Ahora no se oye nada, estoy dentro de una habitación, acabo de tener un sueño. El sueño se queda pegado a mi memoria y lo escribo, veloz, en un papel que es a la vez un posavasos. Este lado de la cama está sudado y sucio, como si fuera un papel del bar en el que se desarrolló el sueño. Quiero un bocadillo de chorizo, dije desde la puerta. “Pero ese hombre no puede andar, que alguien le ayude”, dice el camarero desde la barra, lleva un trapo sucio en la mano, se limpia en el delantal, sigue limpiando de la superficie del mostrador la masa aceitosa que han dejado los bocadillos de tortilla, los calamares fritos, los bocadillos de calamares. Ese es el olor del sueño, el aceite requemado, desparramado sin control sobre el mostrador sucio.
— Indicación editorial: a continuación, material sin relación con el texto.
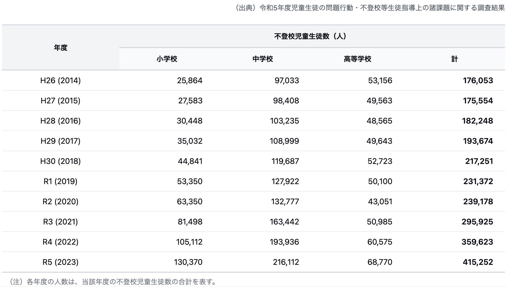Viewport: 507px width, 287px height.
Task: Click the 25,864 elementary school cell
Action: pyautogui.click(x=190, y=80)
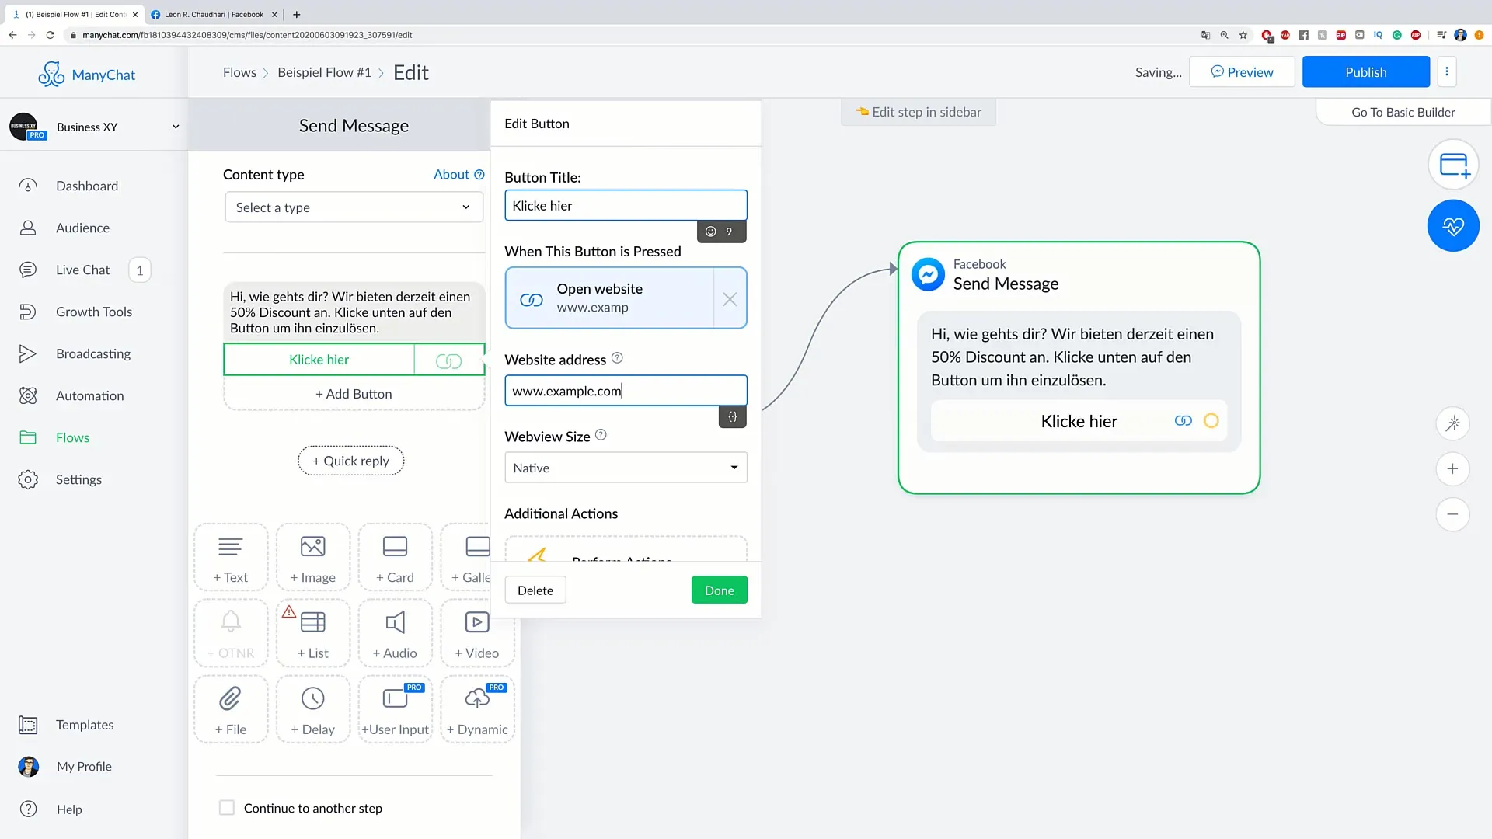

Abro la cortina, como si temiera un abismo en la noche cerrada, no hay ni luz afuera. En un rato he de salir a la calle, me espera Jerusalén triste de la mañana, solitario, una voz al fondo de un abismo en el que se oye el eco de miles de años. Jerusalén parece el nombre propio de una persona. Dentro del silencio está el resplandor del pasado, como una estrella que se rompe para darte energía o una bala.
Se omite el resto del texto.